(Records drawn from a dataset)

________________

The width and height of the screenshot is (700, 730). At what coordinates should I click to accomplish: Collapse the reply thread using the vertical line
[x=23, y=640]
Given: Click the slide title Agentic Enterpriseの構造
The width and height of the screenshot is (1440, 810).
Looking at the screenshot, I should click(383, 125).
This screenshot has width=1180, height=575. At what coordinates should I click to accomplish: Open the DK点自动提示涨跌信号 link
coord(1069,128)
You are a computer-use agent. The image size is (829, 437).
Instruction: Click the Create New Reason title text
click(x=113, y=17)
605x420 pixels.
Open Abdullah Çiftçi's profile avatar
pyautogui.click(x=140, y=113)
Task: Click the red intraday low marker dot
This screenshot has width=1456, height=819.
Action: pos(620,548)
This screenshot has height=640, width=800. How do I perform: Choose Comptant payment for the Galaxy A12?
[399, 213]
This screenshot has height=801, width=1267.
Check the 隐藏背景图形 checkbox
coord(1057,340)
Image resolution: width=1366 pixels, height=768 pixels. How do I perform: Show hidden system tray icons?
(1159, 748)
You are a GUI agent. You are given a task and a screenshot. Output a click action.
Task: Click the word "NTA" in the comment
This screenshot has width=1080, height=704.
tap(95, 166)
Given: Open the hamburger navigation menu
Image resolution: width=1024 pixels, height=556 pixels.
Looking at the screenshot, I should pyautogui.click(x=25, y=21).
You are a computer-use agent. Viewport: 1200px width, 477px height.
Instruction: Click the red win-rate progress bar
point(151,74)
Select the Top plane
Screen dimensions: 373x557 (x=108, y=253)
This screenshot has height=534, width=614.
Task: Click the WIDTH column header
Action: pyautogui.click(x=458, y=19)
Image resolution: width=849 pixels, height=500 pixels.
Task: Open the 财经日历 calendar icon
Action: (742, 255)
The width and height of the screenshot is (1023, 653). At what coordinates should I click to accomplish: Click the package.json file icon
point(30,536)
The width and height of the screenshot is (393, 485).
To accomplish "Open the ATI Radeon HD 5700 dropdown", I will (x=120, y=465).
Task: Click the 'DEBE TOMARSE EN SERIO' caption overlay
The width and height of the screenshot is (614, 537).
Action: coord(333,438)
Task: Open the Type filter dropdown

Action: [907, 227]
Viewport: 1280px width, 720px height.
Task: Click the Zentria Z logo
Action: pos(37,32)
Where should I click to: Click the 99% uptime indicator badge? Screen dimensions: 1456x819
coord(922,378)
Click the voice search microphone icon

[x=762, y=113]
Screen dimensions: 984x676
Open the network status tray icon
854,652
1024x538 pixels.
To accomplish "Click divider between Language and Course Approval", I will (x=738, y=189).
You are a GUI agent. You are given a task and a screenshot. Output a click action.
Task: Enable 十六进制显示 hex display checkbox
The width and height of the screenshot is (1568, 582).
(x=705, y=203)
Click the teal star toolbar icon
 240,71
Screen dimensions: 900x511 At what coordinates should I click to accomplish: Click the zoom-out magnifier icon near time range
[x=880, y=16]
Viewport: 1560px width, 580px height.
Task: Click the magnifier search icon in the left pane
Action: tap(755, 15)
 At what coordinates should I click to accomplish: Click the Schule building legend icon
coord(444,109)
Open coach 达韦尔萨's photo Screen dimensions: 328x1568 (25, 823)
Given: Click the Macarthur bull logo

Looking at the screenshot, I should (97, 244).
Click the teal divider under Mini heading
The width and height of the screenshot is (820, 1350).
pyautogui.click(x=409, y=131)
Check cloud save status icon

________________

Problem statement: Nothing but an exact copy of the lines from the first one above through the line holding "Task: Click the 'DEBE" should be returned.

Answer area:
The width and height of the screenshot is (700, 730). At what coordinates should I click to accomplish: Collapse the reply thread using the vertical line
[x=23, y=640]
Given: Click the slide title Agentic Enterpriseの構造
The width and height of the screenshot is (1440, 810).
Looking at the screenshot, I should click(383, 125).
This screenshot has width=1180, height=575. At what coordinates should I click to accomplish: Open the DK点自动提示涨跌信号 link
coord(1069,128)
You are a computer-use agent. The image size is (829, 437).
Instruction: Click the Create New Reason title text
click(x=113, y=17)
605x420 pixels.
Open Abdullah Çiftçi's profile avatar
pyautogui.click(x=140, y=113)
Task: Click the red intraday low marker dot
This screenshot has width=1456, height=819.
Action: pos(620,548)
This screenshot has height=640, width=800. How do I perform: Choose Comptant payment for the Galaxy A12?
[399, 213]
This screenshot has height=801, width=1267.
Check the 隐藏背景图形 checkbox
coord(1057,340)
Image resolution: width=1366 pixels, height=768 pixels. How do I perform: Show hidden system tray icons?
(1159, 748)
You are a GUI agent. You are given a task and a screenshot. Output a click action.
Task: Click the word "NTA" in the comment
This screenshot has width=1080, height=704.
tap(95, 166)
Given: Open the hamburger navigation menu
Image resolution: width=1024 pixels, height=556 pixels.
Looking at the screenshot, I should pyautogui.click(x=25, y=21).
You are a computer-use agent. Viewport: 1200px width, 477px height.
Instruction: Click the red win-rate progress bar
point(151,74)
Select the Top plane
Screen dimensions: 373x557 (x=108, y=253)
This screenshot has height=534, width=614.
Task: Click the WIDTH column header
Action: pyautogui.click(x=458, y=19)
Image resolution: width=849 pixels, height=500 pixels.
Task: Open the 财经日历 calendar icon
Action: (742, 255)
The width and height of the screenshot is (1023, 653). At what coordinates should I click to accomplish: Click the package.json file icon
point(30,536)
The width and height of the screenshot is (393, 485).
To accomplish "Open the ATI Radeon HD 5700 dropdown", I will (x=120, y=465).
Task: Click the 'DEBE TOMARSE EN SERIO' caption overlay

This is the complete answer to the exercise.